TASK DESCRIPTION: Can you copy all of the data below verbatim, leaving out the pictures?

#####

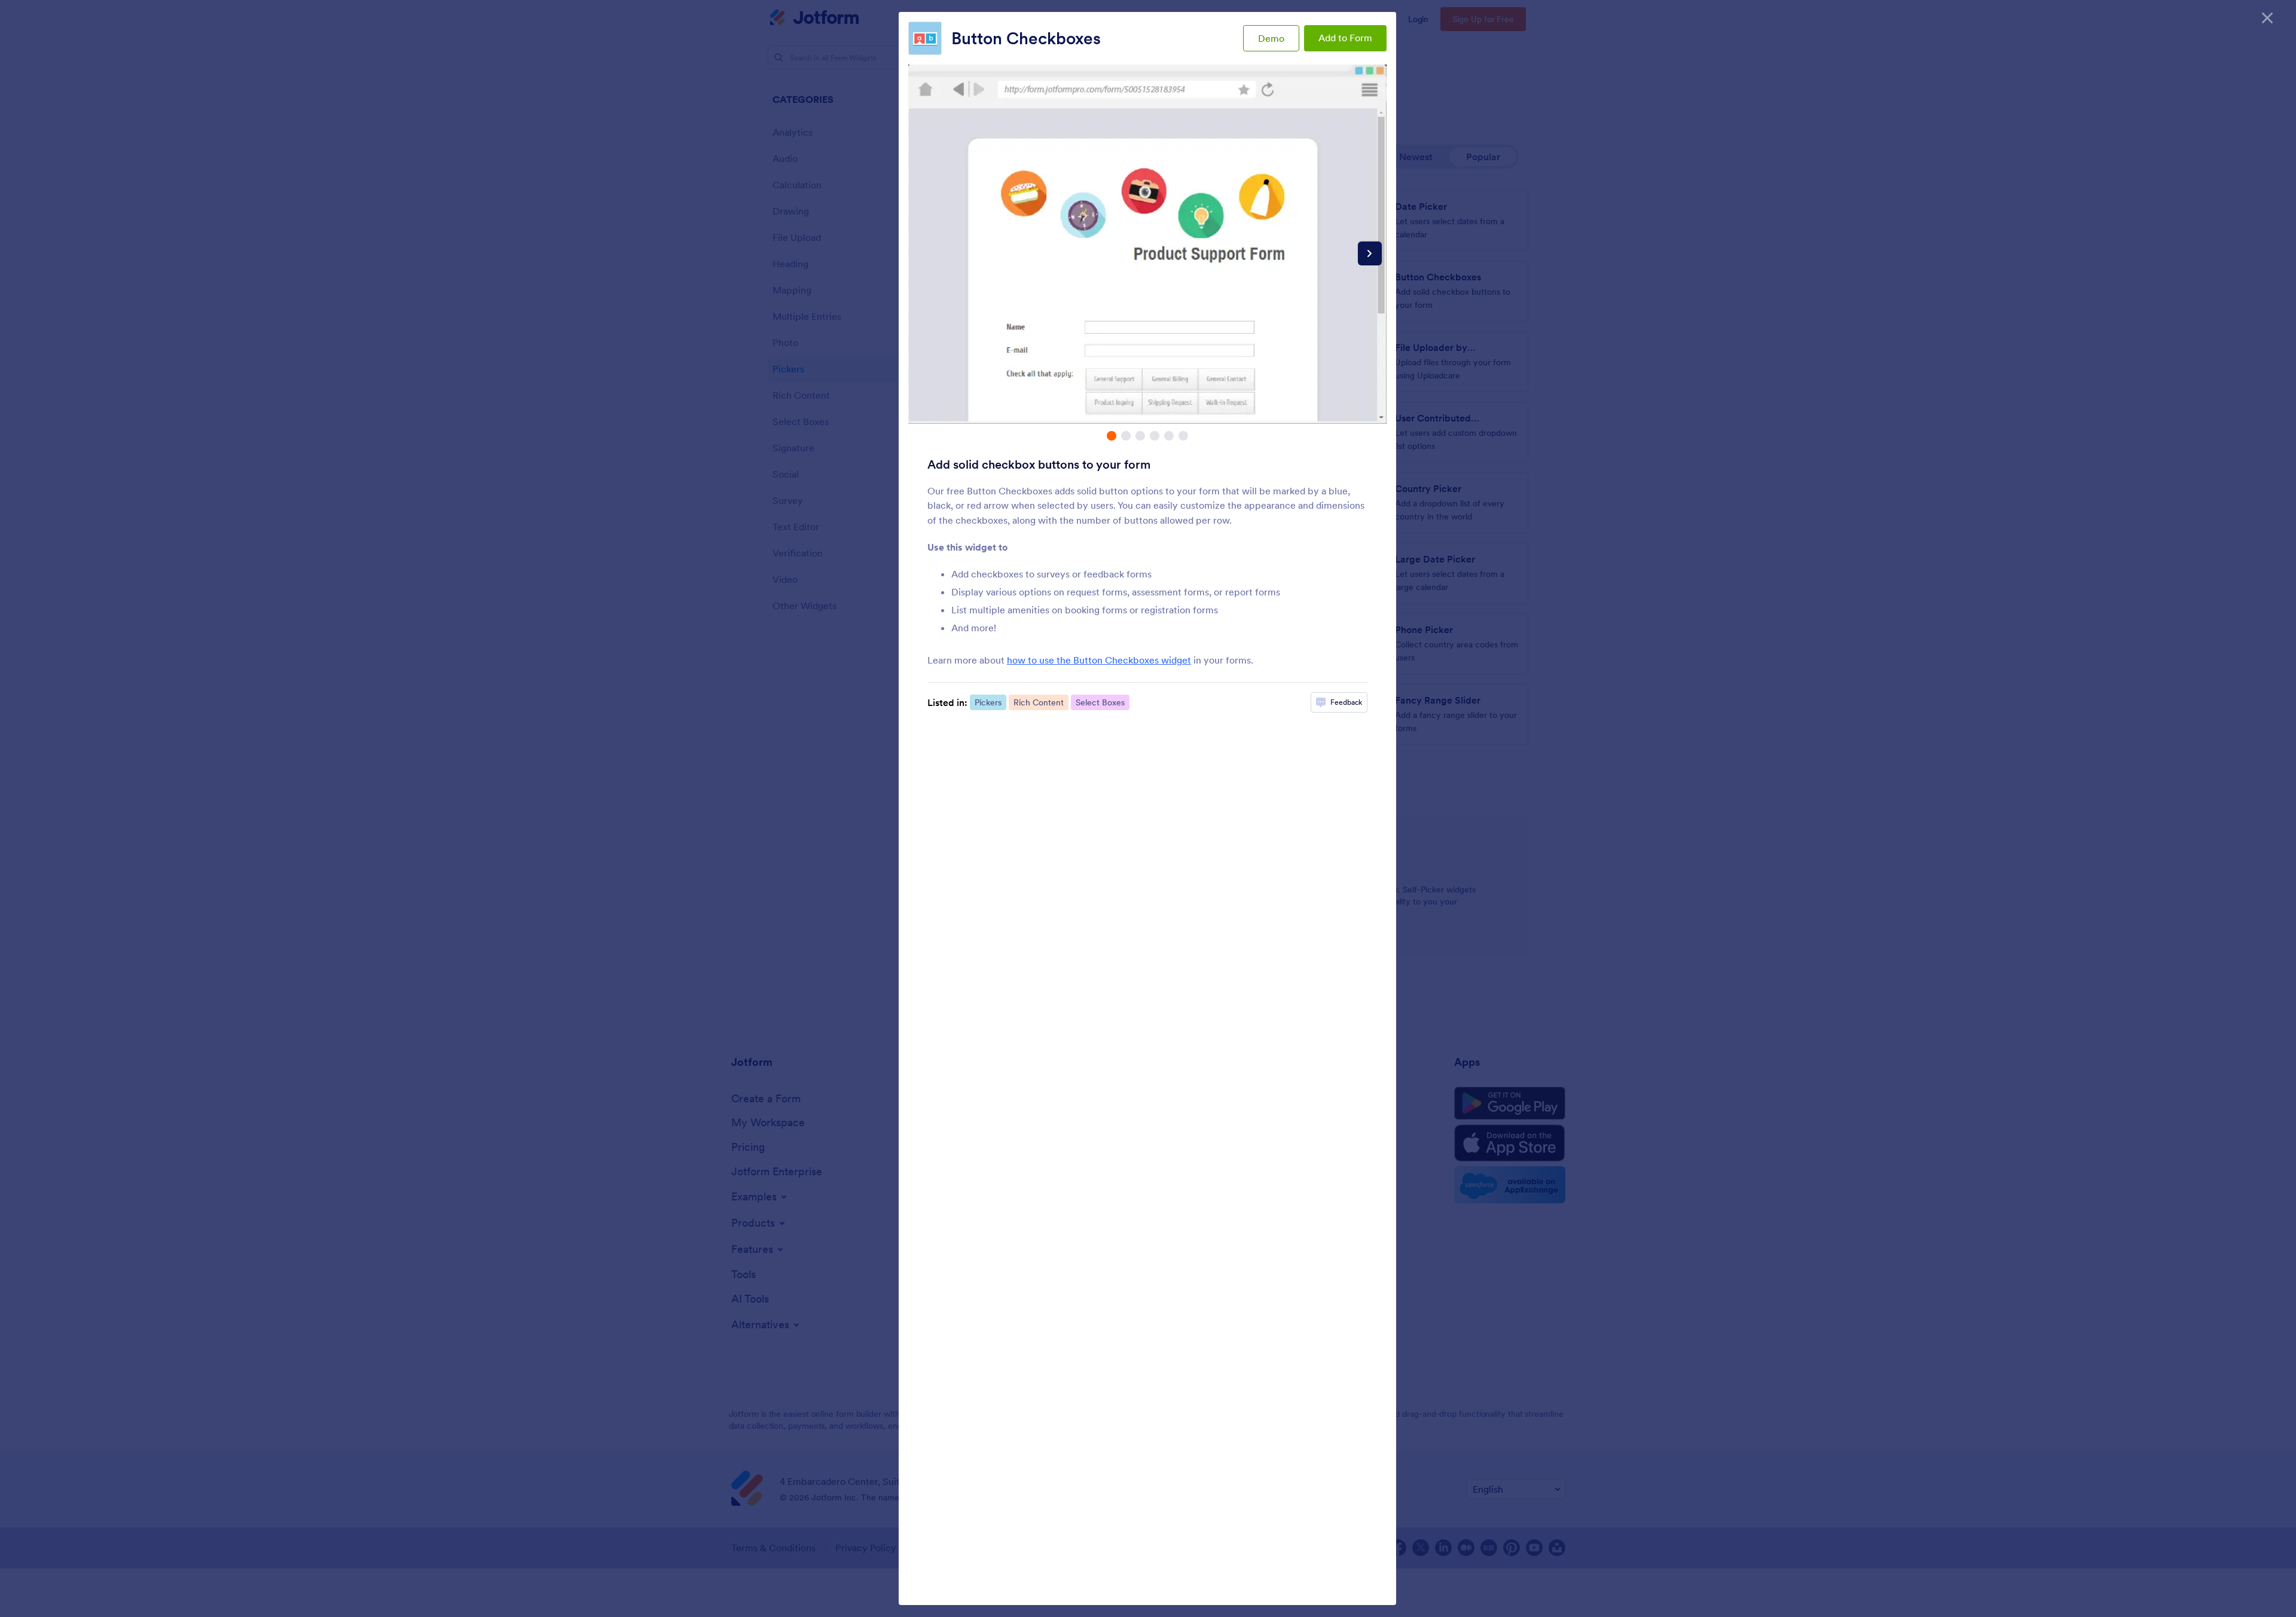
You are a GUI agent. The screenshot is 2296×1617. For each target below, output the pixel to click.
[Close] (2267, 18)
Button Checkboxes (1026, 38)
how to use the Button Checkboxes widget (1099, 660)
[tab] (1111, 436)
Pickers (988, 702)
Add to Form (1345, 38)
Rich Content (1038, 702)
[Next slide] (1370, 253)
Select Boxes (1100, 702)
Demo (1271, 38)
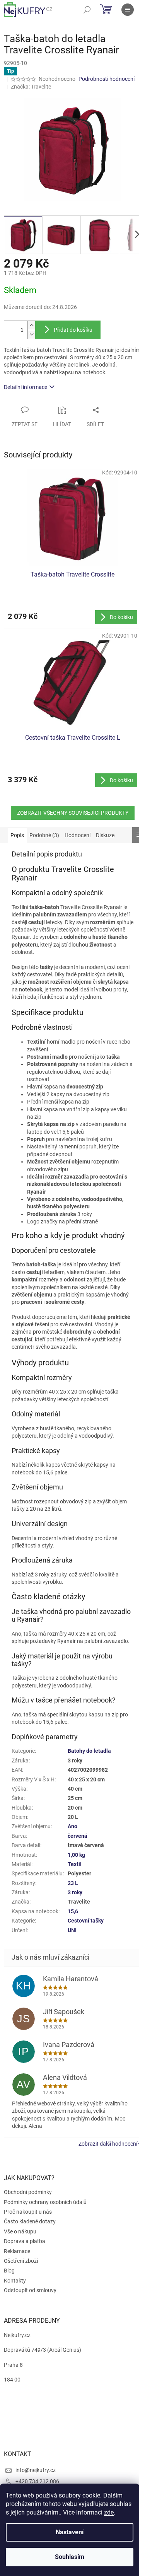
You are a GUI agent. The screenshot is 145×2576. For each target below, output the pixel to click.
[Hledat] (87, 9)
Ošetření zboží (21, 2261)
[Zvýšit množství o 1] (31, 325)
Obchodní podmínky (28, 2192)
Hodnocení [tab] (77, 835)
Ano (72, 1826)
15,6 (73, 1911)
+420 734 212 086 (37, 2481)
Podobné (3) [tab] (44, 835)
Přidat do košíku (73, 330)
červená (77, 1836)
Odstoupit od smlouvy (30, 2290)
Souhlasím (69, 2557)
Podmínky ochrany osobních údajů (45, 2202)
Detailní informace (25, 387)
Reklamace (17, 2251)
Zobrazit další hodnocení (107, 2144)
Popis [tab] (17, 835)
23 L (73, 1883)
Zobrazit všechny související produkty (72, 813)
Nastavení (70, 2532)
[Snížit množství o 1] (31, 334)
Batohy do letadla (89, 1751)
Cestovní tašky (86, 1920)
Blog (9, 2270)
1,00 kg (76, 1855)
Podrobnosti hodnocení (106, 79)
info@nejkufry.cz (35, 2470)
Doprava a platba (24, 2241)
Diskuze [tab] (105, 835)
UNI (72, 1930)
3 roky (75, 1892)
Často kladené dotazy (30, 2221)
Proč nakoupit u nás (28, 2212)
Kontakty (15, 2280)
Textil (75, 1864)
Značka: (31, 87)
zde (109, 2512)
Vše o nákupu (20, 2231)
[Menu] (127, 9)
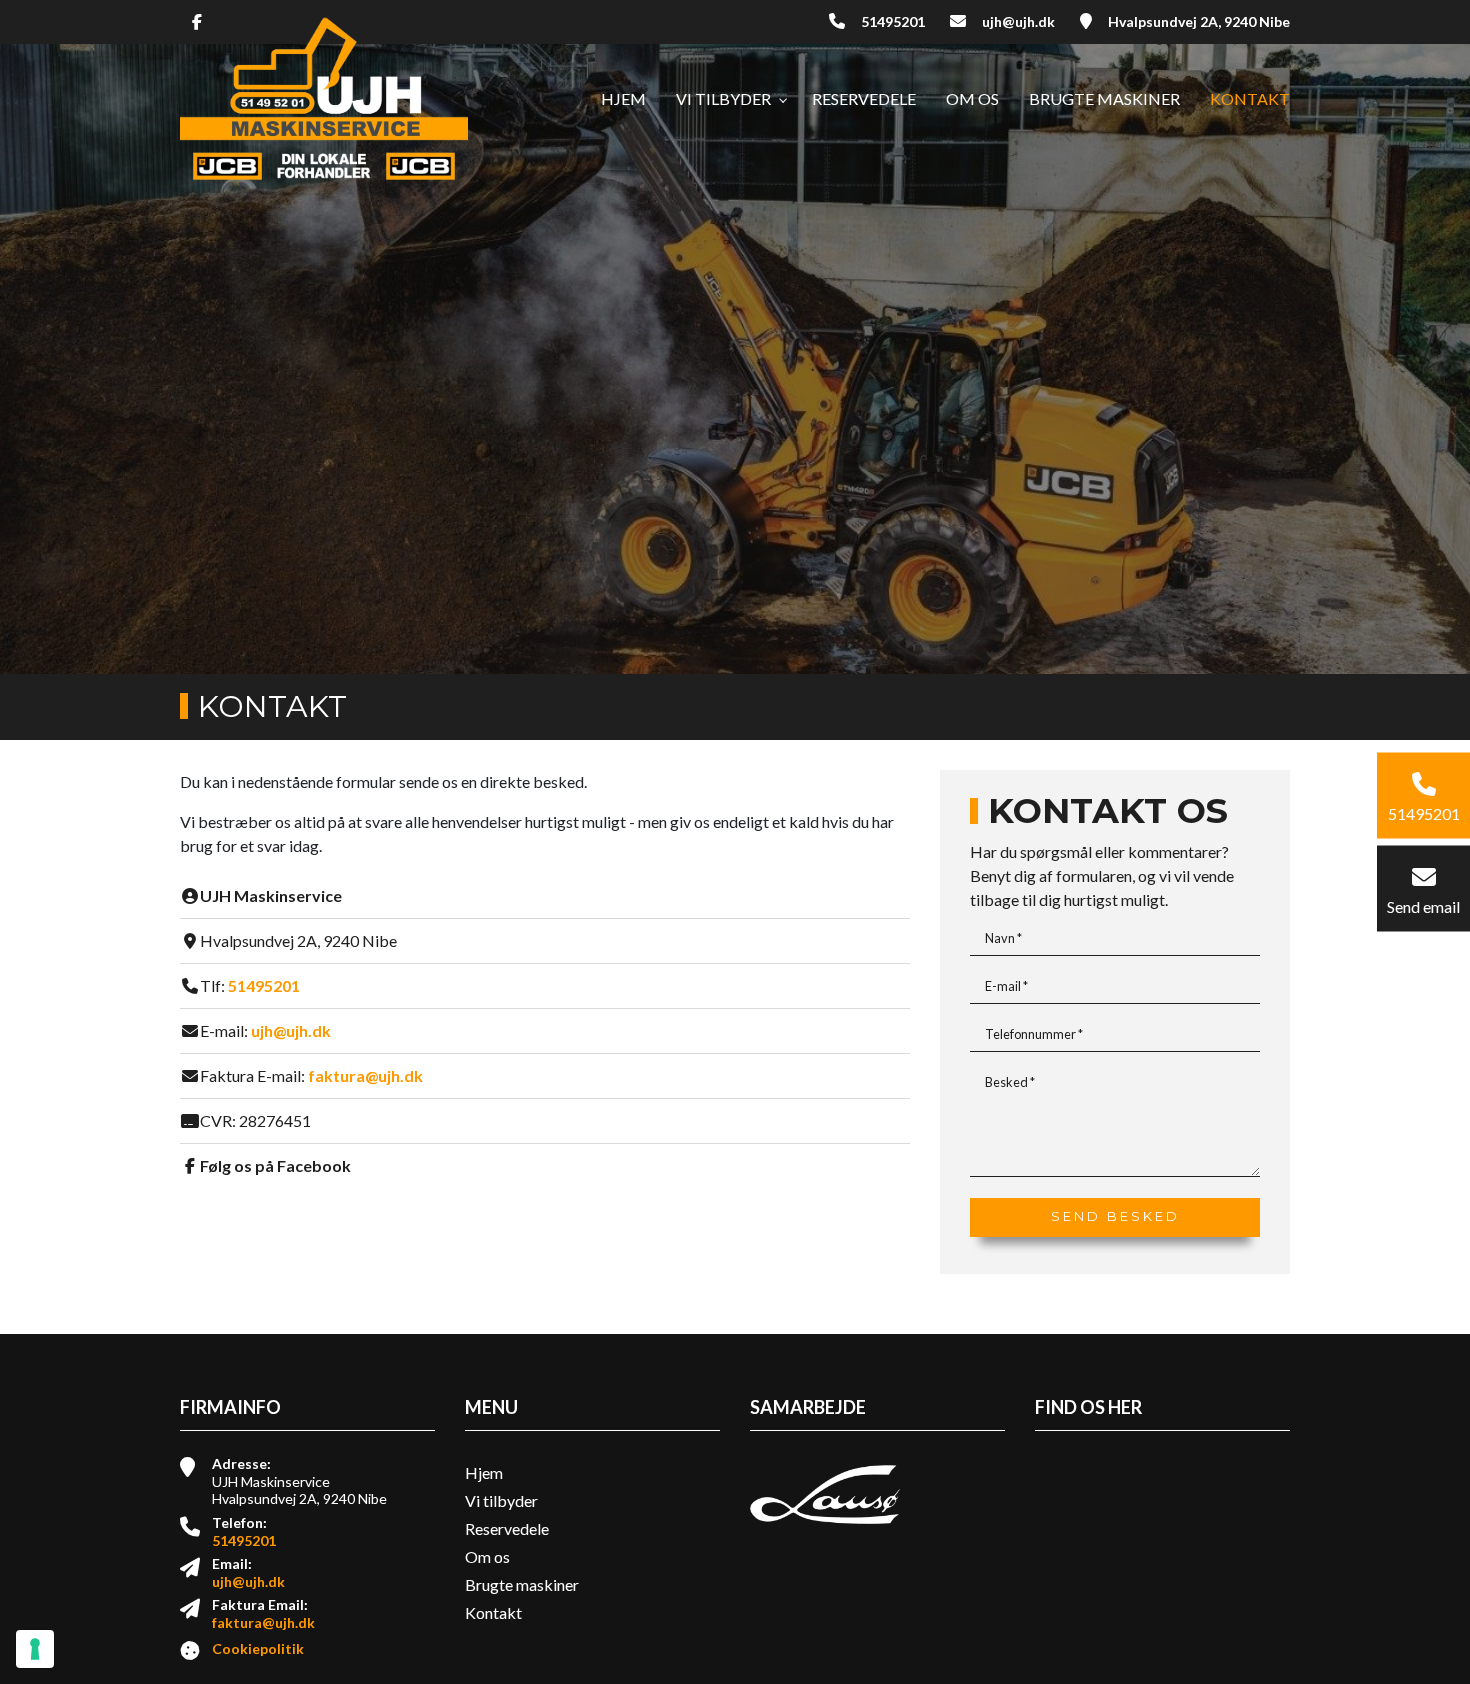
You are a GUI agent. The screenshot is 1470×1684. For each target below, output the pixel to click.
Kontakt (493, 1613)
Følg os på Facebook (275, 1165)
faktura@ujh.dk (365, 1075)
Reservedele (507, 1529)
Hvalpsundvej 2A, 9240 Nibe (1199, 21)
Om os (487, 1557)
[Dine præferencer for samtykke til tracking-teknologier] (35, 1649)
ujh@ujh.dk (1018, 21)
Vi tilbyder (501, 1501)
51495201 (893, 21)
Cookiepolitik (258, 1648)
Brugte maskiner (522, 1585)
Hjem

#####

RESULT:
You are a GUI agent. The screenshot is 2296×1617. For each target below, output the pixel to click.
[Close] (2267, 18)
Button Checkboxes (1026, 38)
how to use the Button Checkboxes widget (1099, 660)
[tab] (1111, 436)
Pickers (988, 702)
Add to Form (1345, 38)
Rich Content (1038, 702)
[Next slide] (1370, 253)
Select Boxes (1100, 702)
Demo (1271, 38)
You are a GUI agent. The screenshot is 145×2576. For each target below, output the pixel to click.
[Hledat] (87, 9)
Ošetření zboží (21, 2261)
[Zvýšit množství o 1] (31, 325)
Obchodní podmínky (28, 2192)
Hodnocení [tab] (77, 835)
Ano (72, 1826)
15,6 (73, 1911)
+420 734 212 086 (37, 2481)
Podobné (3) [tab] (44, 835)
Přidat do košíku (73, 330)
červená (77, 1836)
Odstoupit od smlouvy (30, 2290)
Souhlasím (69, 2557)
Podmínky ochrany osobních údajů (45, 2202)
Detailní informace (25, 387)
Reklamace (17, 2251)
Zobrazit další hodnocení (107, 2144)
Popis [tab] (17, 835)
23 L (73, 1883)
Zobrazit všechny související produkty (72, 813)
Nastavení (70, 2532)
[Snížit množství o 1] (31, 334)
Batohy do letadla (89, 1751)
Cestovní tašky (86, 1920)
Blog (9, 2270)
1,00 kg (76, 1855)
Podrobnosti hodnocení (106, 79)
info@nejkufry.cz (35, 2470)
Doprava a platba (24, 2241)
Diskuze [tab] (105, 835)
UNI (72, 1930)
3 roky (75, 1892)
Často kladené dotazy (30, 2221)
Proč nakoupit u nás (28, 2212)
Kontakty (15, 2280)
Textil (75, 1864)
Značka: (31, 87)
zde (109, 2512)
Vše o nákupu (20, 2231)
[Menu] (127, 9)
You are a GUI agent. The screenshot is 1470×1684. For each target below, output the pixel to click.
Kontakt (493, 1613)
Følg os på Facebook (275, 1165)
faktura@ujh.dk (365, 1075)
Reservedele (507, 1529)
Hvalpsundvej 2A, 9240 Nibe (1199, 21)
Om os (487, 1557)
[Dine præferencer for samtykke til tracking-teknologier] (35, 1649)
ujh@ujh.dk (1018, 21)
Vi tilbyder (501, 1501)
51495201 (893, 21)
Cookiepolitik (258, 1648)
Brugte maskiner (522, 1585)
Hjem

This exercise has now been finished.